Bornstein and Greene (2011) argue that no other public institution entrusts and
gives a better opportunity to citizens to govern themselves and make important
decisions, in the interest of the general public. However, psychological
research on jury decision making has brought to light concerns with this
institution. It has been argued that members of the public do not have the
appropriate knowledge to make decision on criminal cases (Greene, 2009). In the
following paragraphs, it will be presented issues surrounding jury
decision-making. The present report will examine: problems with judicial
instruction; the effect of complexity and unfamiliarity with legal terms and notions;
group dynamics within juries and their impact in the deliberation processes;
the effect of exposure and judicial admonitions to inadmissible and stricken
evidence; exposure to negative pre-trial publicity. Finally, it will be
presented research on strength and positive aspects of juries and jury-decision



2.1. Jury instructions


Jury instructions are an important aid to
jurors’ task. Before deliberation, judges have to instruct jurors on the procedures
and, more importantly, on the laws and regulations that are relevant for their
decisions. These instructions are aimed to aid jurors in evaluating the
evidence presented and whether it is consistent with the defendant’s charges
(Koch & Devine, 1999). Juries have to be instructed on principles such as
presumption of innocence until guilt is proven beyond reasonable doubt,
limiting instructions and joinder of charges. However, juries have low levels
of comprehension of these instructions (Rose & Ogloff, 2001). Jury
instructions are believed to intensify the complexity of jurors’ task (Heuer
& Penrod, 1994), due to the unfamiliarity and large quantity of the
information that they are presented with (Lieberman & Sales, 1997). Brewer,
Harvey & Sommers (2004) tested for level of comprehension of jury
instruction in a sample of law students and jury-eligible community sample.

Although students’ comprehension was higher than non-students (60% versus 47%),
findings emphasised the difficulties that jury instruction present to jurors,
regardless of level of expertise. This is problematic because jury instructions
are supposed to facilitate the work of the jury.

Researchers have highlighted the difficulties
that jurors have to understand conceptually what reasonable doubt is. Reasonable
doubt is a “..doubt based on reason, a doubt for which you can give a reason.
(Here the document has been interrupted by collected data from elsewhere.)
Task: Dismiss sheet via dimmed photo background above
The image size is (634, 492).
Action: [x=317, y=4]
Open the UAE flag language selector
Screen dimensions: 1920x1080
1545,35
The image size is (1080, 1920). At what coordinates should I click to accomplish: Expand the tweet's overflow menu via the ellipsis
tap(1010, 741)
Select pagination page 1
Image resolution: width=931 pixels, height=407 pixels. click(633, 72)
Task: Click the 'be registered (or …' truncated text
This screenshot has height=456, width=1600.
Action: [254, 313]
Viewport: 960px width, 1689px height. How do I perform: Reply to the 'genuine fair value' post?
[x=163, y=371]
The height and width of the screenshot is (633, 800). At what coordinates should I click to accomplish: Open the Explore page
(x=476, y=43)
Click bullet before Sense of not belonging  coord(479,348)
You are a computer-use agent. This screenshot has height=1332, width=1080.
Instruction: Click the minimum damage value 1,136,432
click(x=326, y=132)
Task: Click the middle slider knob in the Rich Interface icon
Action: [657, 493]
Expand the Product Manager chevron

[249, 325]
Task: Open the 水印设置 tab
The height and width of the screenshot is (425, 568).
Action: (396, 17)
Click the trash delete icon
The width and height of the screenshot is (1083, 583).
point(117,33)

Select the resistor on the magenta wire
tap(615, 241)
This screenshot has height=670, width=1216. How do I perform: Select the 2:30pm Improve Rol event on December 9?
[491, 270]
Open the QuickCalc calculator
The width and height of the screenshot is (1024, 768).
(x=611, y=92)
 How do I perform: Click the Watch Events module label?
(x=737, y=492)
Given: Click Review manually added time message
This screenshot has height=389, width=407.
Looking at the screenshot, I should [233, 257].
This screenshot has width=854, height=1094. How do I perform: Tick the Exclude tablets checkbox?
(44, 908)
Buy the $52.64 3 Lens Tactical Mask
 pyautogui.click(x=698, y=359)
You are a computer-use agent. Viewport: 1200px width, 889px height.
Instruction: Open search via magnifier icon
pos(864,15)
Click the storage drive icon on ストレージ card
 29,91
It is not a fanciful doubt, or a whimsical doubt, nor a doubt based on conjecture”
(Tanford, 1990; p.78). While it is established that juries must be instructed
to convict or acquit beyond reasonable doubt, it is not compulsory for judges
to explain what reasonable doubt means (Cohen, 1994). When interviewing jurors,
Ellsworth (1989) found that, while they stated to adhere to this standard, they
could not confidently define reasonable doubt.  Even when provided with definitions of
reasonable doubt, jurors understanding did not improve (Kramer & Koenig,
1990): when presented with cases where there was reasonable doubt, only 25%
returned a not guilty verdict. It suggests that juries have concerning difficulties
in appreciating these cardinal standard of the criminal justice system, which is
detrimental to the fairness and rigorousness of trials.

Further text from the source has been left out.